— ABOUT THIS EXERCISE —
This exercise calls for printing every record exactly once more.

[Dataset excerpts]
*** Block opens ***

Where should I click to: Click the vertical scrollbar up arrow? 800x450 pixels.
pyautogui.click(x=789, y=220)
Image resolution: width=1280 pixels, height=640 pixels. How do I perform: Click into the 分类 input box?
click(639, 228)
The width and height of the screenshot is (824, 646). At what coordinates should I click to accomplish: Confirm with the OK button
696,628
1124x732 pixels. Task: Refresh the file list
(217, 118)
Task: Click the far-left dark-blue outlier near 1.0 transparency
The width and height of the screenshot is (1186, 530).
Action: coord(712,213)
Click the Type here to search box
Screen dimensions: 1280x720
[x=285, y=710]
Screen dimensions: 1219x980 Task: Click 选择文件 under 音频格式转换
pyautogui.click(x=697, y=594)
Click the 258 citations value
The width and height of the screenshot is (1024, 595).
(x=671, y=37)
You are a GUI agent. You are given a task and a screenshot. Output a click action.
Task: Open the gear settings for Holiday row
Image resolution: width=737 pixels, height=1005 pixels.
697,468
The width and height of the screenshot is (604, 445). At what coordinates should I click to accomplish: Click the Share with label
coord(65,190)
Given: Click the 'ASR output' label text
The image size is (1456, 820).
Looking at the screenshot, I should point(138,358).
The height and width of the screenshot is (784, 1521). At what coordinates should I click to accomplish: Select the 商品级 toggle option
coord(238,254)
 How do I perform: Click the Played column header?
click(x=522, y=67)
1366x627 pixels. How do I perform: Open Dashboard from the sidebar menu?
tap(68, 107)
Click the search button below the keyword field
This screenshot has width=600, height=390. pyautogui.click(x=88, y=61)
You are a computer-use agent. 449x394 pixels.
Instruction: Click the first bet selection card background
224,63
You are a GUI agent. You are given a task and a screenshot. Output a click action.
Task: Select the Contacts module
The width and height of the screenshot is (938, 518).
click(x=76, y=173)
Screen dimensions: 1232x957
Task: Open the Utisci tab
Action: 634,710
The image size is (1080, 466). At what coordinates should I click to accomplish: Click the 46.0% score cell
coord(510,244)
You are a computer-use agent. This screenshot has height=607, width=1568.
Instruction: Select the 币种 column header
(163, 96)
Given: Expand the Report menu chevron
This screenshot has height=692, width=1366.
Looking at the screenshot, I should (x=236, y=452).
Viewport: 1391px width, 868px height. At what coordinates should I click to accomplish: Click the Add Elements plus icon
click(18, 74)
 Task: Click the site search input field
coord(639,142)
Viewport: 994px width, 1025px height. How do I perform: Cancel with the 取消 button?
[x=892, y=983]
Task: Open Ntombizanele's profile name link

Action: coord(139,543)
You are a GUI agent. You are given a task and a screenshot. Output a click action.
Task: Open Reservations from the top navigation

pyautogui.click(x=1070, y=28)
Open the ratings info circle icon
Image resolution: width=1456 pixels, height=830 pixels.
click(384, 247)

*** Block closes ***

— RESULT OF THE EXERCISE —
Where should I click to: Click the vertical scrollbar up arrow? 800x450 pixels.
pyautogui.click(x=789, y=220)
Image resolution: width=1280 pixels, height=640 pixels. How do I perform: Click into the 分类 input box?
click(639, 228)
The width and height of the screenshot is (824, 646). At what coordinates should I click to accomplish: Confirm with the OK button
696,628
1124x732 pixels. Task: Refresh the file list
(217, 118)
Task: Click the far-left dark-blue outlier near 1.0 transparency
The width and height of the screenshot is (1186, 530).
Action: coord(712,213)
Click the Type here to search box
Screen dimensions: 1280x720
[x=285, y=710]
Screen dimensions: 1219x980 Task: Click 选择文件 under 音频格式转换
pyautogui.click(x=697, y=594)
Click the 258 citations value
The width and height of the screenshot is (1024, 595).
(x=671, y=37)
You are a GUI agent. You are given a task and a screenshot. Output a click action.
Task: Open the gear settings for Holiday row
Image resolution: width=737 pixels, height=1005 pixels.
697,468
The width and height of the screenshot is (604, 445). At what coordinates should I click to accomplish: Click the Share with label
coord(65,190)
Given: Click the 'ASR output' label text
The image size is (1456, 820).
Looking at the screenshot, I should point(138,358).
The height and width of the screenshot is (784, 1521). At what coordinates should I click to accomplish: Select the 商品级 toggle option
coord(238,254)
 How do I perform: Click the Played column header?
click(x=522, y=67)
1366x627 pixels. How do I perform: Open Dashboard from the sidebar menu?
tap(68, 107)
Click the search button below the keyword field
This screenshot has width=600, height=390. pyautogui.click(x=88, y=61)
You are a computer-use agent. 449x394 pixels.
Instruction: Click the first bet selection card background
224,63
You are a GUI agent. You are given a task and a screenshot. Output a click action.
Task: Select the Contacts module
The width and height of the screenshot is (938, 518).
click(x=76, y=173)
Screen dimensions: 1232x957
Task: Open the Utisci tab
Action: 634,710
The image size is (1080, 466). At what coordinates should I click to accomplish: Click the 46.0% score cell
coord(510,244)
You are a computer-use agent. This screenshot has height=607, width=1568.
Instruction: Select the 币种 column header
(163, 96)
Given: Expand the Report menu chevron
This screenshot has height=692, width=1366.
Looking at the screenshot, I should (x=236, y=452).
Viewport: 1391px width, 868px height. At what coordinates should I click to accomplish: Click the Add Elements plus icon
click(18, 74)
 Task: Click the site search input field
coord(639,142)
Viewport: 994px width, 1025px height. How do I perform: Cancel with the 取消 button?
[x=892, y=983]
Task: Open Ntombizanele's profile name link

Action: coord(139,543)
You are a GUI agent. You are given a task and a screenshot. Output a click action.
Task: Open Reservations from the top navigation

pyautogui.click(x=1070, y=28)
Open the ratings info circle icon
Image resolution: width=1456 pixels, height=830 pixels.
click(384, 247)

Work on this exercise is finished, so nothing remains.